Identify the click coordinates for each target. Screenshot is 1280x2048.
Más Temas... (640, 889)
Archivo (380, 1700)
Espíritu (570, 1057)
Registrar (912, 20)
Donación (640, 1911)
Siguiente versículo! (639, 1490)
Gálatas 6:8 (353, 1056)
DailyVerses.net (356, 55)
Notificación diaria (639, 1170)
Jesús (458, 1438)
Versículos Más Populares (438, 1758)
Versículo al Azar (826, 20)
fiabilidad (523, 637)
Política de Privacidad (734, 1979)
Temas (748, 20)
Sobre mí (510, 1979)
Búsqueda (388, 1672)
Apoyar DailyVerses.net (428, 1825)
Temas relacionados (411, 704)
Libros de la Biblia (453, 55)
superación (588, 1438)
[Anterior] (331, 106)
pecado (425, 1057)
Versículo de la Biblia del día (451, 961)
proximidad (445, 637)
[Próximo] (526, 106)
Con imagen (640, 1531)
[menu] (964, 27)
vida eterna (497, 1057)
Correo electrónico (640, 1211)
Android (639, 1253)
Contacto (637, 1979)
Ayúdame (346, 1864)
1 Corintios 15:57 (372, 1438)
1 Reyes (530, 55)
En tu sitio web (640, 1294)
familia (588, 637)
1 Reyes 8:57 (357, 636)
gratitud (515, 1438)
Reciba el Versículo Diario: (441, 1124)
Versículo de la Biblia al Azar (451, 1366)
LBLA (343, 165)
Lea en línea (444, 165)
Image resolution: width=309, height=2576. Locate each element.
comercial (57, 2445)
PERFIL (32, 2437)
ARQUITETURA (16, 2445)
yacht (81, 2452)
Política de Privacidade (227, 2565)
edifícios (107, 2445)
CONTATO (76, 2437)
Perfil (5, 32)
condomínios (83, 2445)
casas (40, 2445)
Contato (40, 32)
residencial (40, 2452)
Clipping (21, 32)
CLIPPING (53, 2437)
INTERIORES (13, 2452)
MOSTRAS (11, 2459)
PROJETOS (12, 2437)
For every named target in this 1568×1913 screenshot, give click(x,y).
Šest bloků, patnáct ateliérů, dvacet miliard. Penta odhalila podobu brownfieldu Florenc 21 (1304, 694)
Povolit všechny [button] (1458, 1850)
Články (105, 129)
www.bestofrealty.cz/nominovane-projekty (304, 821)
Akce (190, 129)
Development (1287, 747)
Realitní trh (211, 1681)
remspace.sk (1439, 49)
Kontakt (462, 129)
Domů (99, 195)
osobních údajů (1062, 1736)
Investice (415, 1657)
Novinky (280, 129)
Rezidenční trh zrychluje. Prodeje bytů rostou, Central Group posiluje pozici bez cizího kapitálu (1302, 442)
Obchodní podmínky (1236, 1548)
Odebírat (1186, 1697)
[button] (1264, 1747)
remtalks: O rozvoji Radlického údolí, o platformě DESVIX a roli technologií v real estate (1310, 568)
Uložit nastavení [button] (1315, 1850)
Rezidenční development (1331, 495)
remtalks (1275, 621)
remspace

## [TASK DIRECTIONS]
Output the part of the records that opens with the line containing "Development (1287, 747)" and runs through the end of the records as a Markdown table with the columns Row and Line. Give each line its own numbered row, and leave out any blank lines.

## [FINAL RESULT]
| Row | Line |
|---|---|
| 1 | Development (1287, 747) |
| 2 | Realitní trh (211, 1681) |
| 3 | remspace.sk (1439, 49) |
| 4 | Kontakt (462, 129) |
| 5 | Domů (99, 195) |
| 6 | osobních údajů (1062, 1736) |
| 7 | Investice (415, 1657) |
| 8 | Novinky (280, 129) |
| 9 | Rezidenční trh zrychluje. Prodeje bytů rostou, Central Group posiluje pozici bez cizího kapitálu (1302, 442) |
| 10 | Obchodní podmínky (1236, 1548) |
| 11 | Odebírat (1186, 1697) |
| 12 | [button] (1264, 1747) |
| 13 | remtalks: O rozvoji Radlického údolí, o platformě DESVIX a roli technologií v real estate (1310, 568) |
| 14 | Uložit nastavení [button] (1315, 1850) |
| 15 | Rezidenční development (1331, 495) |
| 16 | remtalks (1275, 621) |
| 17 | remspace |